*Exercise details:* Continue the news report on Azim Premji's remarks about India's hardware industry, starting after its last sentence.

*Text shown:*
↓
August 22, 2003 14:10 IST

Stressing on rapid growth in domestic hardware manufacturing, Wipro chairman Azim Premji on Friday said a nation cannot be self-sufficient in strategic sectors like defence, nuclear energy and space technologies without domestic capabilities in hardware development and manufacturing.

"We still are denied access to high end components by the US in areas of defence and space," Premji told chartered accountants in Bangalore at a technology conference on 'Harmonizing IT power-CAs perspective' organised by the Institute of Chartered Accountants of India.

IT provided us with a once-in-lifetime opportunity to build a developed nation, the IT czar said, adding India has the potential to be a global electronics hardware manufacturer.

"The tremendous economic growth that China has witnessed in the recent decade has been fuelled to a large extent by the growth in hardware industry there. China exported hardware worth $36 billion in 2001 and is the world's third largest electronics hardware manufacturer. From a potential point of view, India is well placed too," Premji, a member of the National Task Force on hardware, said.

He said India's PC penetration in 2002 was 9 per 1000 as compared to 34 per 1000 in China and hardware consumption in India currently was $4 billion.

Quoting a MAIT report, Premji said this had a potential to multiply by 11 times to $ 44 billion in 2010 and hardware exports, which was currently $300 million, can go up to $18 billion by 2010.

Premji said the hardware sector could employ SSC, ITI or diploma holders, providing another avenue for employment to millions.

"It is estimated that this sector can generate over 1.2 million such employment opportunities by 2010," he said, adding the government was finally paying attention to the sector.
↑
*Given information:*
↓
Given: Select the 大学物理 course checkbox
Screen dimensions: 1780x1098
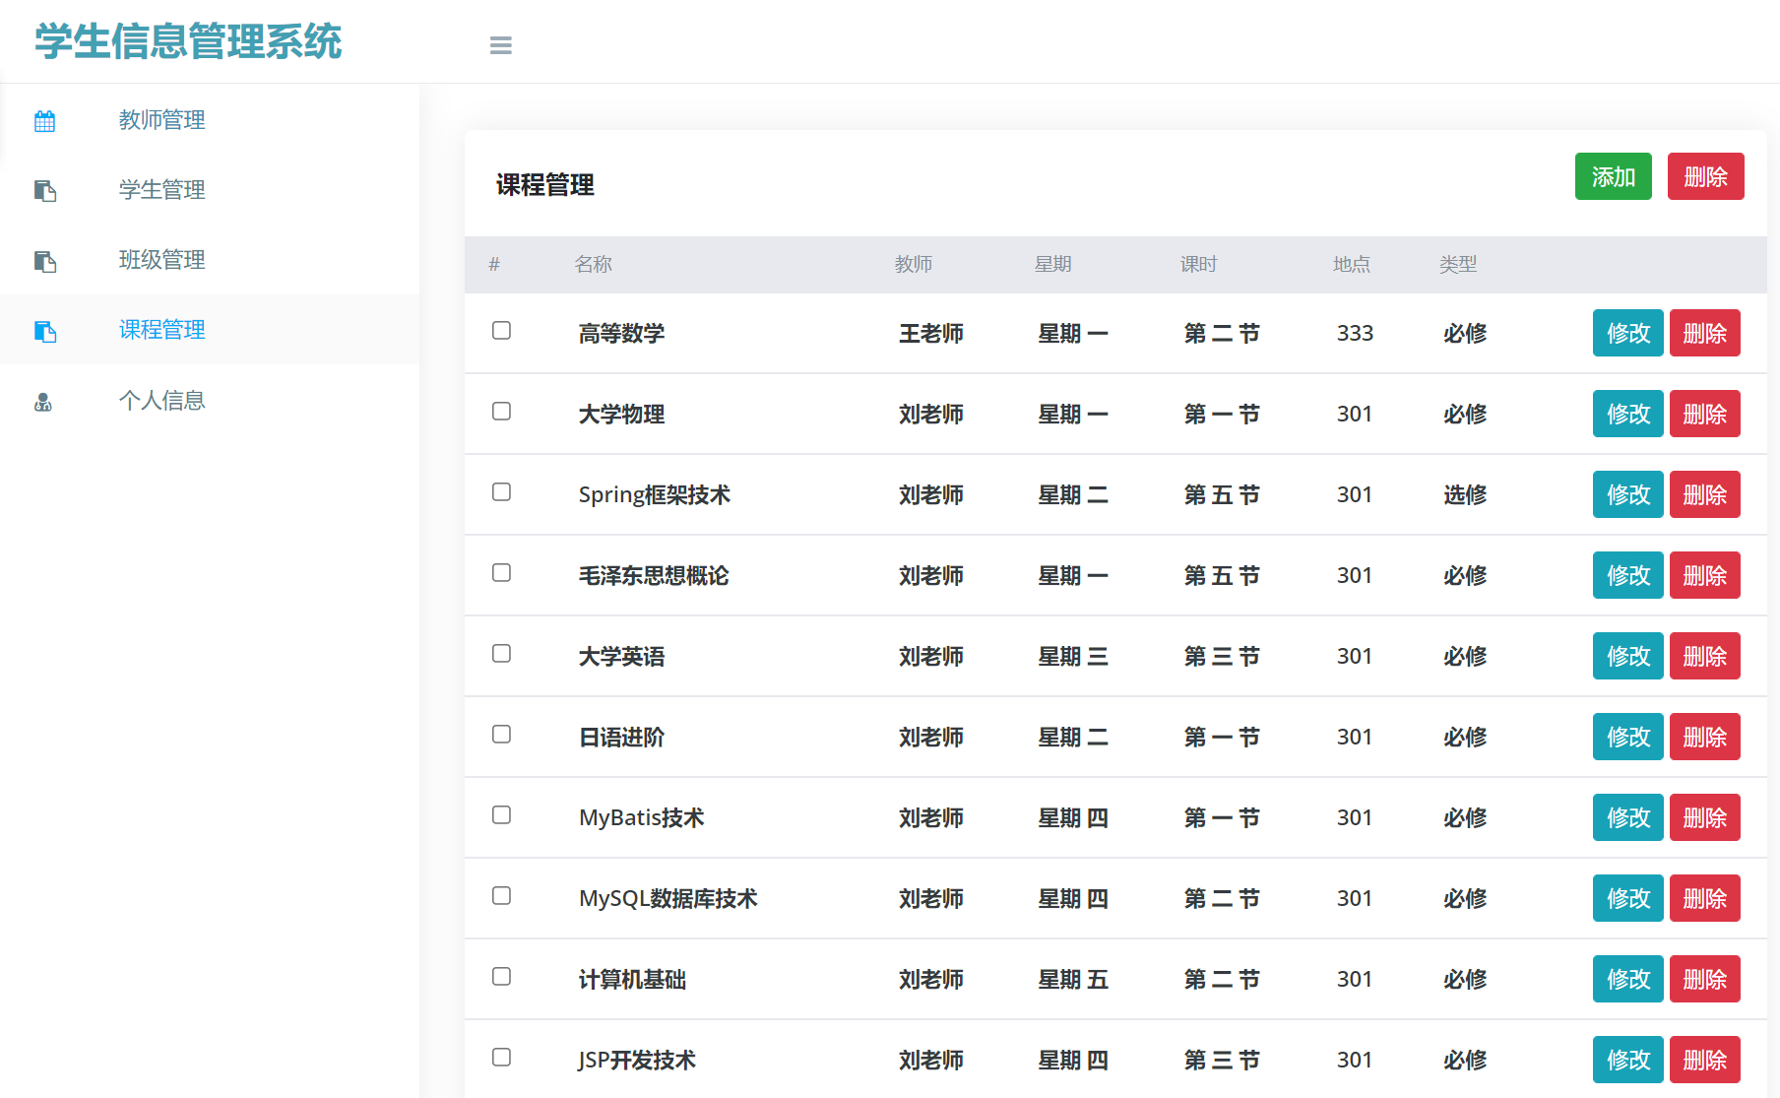Looking at the screenshot, I should [x=502, y=413].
↑
*Exercise answer:*
On the recent uproar against outsourcing to India by American IT firms, Premji said these reactions were but natural as the economy went through a fundamental shift.

"Concerns about job losses are natural in the local community and are emotional issues that make a good newspaper copy. But the economic reality of outsourcing is different. US economy is projected to save about $11 billion from outsourcing to India in the current year," he said.

He said Indian IT professionals in the US spent $1.2 billion contributing to the domestic economy there, besides Indian firms were paying over $350 million to US social security in 2002-03 and this amount was expected to cross $1 billion in the next few years.

"Compare these benefits to the fact that by 2010, IT jobs outsourced to India will be a mere seven per cent of the total IT jobs projected by the US Department of Labour," he said.

Pointing out that outsourcing was no longer a choice but an absolute strategic necessity, Premji said it was clear that economies and demographics dictated that IT services would be outsourced to the locations that were best suited globally -- that is, to India and other comparable economies.